Confusion then emerged in the chamber as Speaker Sir Lindsay Hoyle said he was struggling to hear the Prime Minister, with Mr Johnson repeatedly saying: "Do you want me to have another go? Can you hear me? Do you want me to give that answer again?"

On self-isolation rules, Sir Keir said: "The Government's all over the place on this."

He said: "Yesterday his business minister said the app was an advisory tool only, another Government minister and, I kid you not, said yesterday the app is just to allow you to make informed decisions. What on earth does that mean?"

He added: "Of course the Prime Minister and the Chancellor spent the weekend trying to dodge isolation altogether. The British people are trying to follow the rules, how can they when his ministers keep making them up as they go along?

Mr Johnson replied: "No... isolation is a very important part of our armoury against Covid. We're going forward, as everybody knows, to a new system on August 16 based on testing but in the meantime when you're advised to isolate to protect others and to protect your family against the spread of the disease then you should do so."

He added: "And of course even more important than the isolation campaign is of course the vaccination campaign. Three million people of the 18-30 group have still to get one."

Sir Keir went on to highlight confusion and changes of policy over isolation exemptions and Covid vaccine passports, adding: "When it comes to creating confusion, the Prime Minister is a super-spreader.
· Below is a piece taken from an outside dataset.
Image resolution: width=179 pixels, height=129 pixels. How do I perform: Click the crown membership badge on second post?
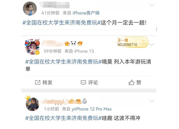[67, 44]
"Why is it OK to go to a nightclub for the next six weeks without proof of a vaccine or test, and then from September it will only be OK to get into a nightclub if you've got a vaccine ID card?"

The Prime Minister accused Sir Keir of trying to "score cheap political points" and noted: "Everybody can see we have to wait until the end of September, by which time it is only fair to the younger generation, when they will all have got the two jabs, before we consider something like asking people to be doubled jabbed before they can go into a nightclub.

"That's blindingly obvious to everyone, it's common sense."